The door opened. There was the rustle of a gown; Ayacanora sprang from him with a little cry, and stood, half-trembling, half-defiant, as if to say, “He is mine now; no one dare part him from me!”

“Who is it?” asked Amyas.

“Your mother.”

“You see that I am bringing forth fruits meet for repentance, mother,” said he, with a smile.

He heard her approach. Then a kiss and a sob passed between the women; and he felt Ayacanora sink once more upon his bosom.

“Amyas, my son,” said the silver voice of Mrs. Leigh, low, dreamy, like the far-off chimes of angels’ bells from out the highest heaven, “fear not to take her to your heart again; for it is your mother who has laid her there.”

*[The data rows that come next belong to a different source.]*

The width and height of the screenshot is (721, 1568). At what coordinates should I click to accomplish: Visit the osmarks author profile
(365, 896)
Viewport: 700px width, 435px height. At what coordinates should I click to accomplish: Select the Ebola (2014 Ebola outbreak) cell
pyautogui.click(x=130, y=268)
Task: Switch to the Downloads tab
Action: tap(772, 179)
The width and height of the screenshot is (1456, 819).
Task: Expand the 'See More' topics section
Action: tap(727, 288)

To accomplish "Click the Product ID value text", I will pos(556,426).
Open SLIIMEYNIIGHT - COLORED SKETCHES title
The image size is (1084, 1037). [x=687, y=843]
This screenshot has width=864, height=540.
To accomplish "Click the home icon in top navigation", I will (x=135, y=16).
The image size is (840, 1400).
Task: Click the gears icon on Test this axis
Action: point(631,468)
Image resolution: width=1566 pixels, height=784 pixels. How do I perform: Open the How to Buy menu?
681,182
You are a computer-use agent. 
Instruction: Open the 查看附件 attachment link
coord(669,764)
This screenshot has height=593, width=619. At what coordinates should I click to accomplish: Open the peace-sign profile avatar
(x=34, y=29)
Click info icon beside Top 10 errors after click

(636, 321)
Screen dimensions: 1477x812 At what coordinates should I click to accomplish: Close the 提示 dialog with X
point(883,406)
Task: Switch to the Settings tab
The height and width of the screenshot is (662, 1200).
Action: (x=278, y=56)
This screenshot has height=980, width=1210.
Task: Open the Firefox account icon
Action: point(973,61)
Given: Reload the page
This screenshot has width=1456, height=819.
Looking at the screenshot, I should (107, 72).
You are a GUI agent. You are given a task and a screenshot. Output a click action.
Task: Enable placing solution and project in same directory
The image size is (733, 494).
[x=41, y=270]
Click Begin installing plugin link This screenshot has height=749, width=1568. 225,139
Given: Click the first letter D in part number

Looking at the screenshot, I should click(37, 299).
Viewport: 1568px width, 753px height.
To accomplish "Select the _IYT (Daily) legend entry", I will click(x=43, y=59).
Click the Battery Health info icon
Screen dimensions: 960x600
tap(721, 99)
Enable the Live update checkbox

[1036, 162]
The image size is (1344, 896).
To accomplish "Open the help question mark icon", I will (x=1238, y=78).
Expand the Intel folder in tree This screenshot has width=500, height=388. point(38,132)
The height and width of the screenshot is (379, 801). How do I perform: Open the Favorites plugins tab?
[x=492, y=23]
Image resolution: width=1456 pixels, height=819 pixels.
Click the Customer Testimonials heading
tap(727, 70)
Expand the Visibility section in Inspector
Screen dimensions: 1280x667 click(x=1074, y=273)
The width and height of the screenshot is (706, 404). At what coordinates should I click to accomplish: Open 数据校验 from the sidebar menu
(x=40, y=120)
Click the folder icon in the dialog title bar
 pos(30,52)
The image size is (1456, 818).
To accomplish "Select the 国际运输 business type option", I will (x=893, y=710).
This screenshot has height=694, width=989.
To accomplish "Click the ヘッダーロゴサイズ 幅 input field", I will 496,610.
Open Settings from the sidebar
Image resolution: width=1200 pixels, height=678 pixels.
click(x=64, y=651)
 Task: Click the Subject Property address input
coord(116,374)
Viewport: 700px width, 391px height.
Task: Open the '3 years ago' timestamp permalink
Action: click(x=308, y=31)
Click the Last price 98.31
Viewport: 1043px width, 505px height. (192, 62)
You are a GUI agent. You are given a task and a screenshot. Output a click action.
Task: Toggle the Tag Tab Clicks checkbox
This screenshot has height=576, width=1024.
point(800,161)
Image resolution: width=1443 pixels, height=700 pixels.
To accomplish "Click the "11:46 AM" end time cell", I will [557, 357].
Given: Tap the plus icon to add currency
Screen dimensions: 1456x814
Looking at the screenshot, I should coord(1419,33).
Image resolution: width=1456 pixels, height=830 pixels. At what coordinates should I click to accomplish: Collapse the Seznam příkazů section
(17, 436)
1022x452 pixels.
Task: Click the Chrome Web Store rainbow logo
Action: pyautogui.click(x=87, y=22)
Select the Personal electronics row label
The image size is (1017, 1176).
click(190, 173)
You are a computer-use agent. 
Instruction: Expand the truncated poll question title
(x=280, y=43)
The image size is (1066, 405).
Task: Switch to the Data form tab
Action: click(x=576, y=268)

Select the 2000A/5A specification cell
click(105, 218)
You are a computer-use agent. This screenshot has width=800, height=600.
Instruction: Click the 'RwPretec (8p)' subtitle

“It is true, after all,” said Amyas to himself. “What God has joined together, man cannot put asunder.”

. . . . . . .

From that hour Ayacanora’s power of song returned to her; and day by day, year after year, her voice rose up within that happy home, and soared, as on a skylark’s wings, into the highest heaven, bearing with it the peaceful thoughts of the blind giant back to the Paradises of the West, in the wake of the heroes who from that time forth sailed out to colonize another and a vaster England, to the heaven- prospered cry of Westward-Ho!


  By PanEris using Melati.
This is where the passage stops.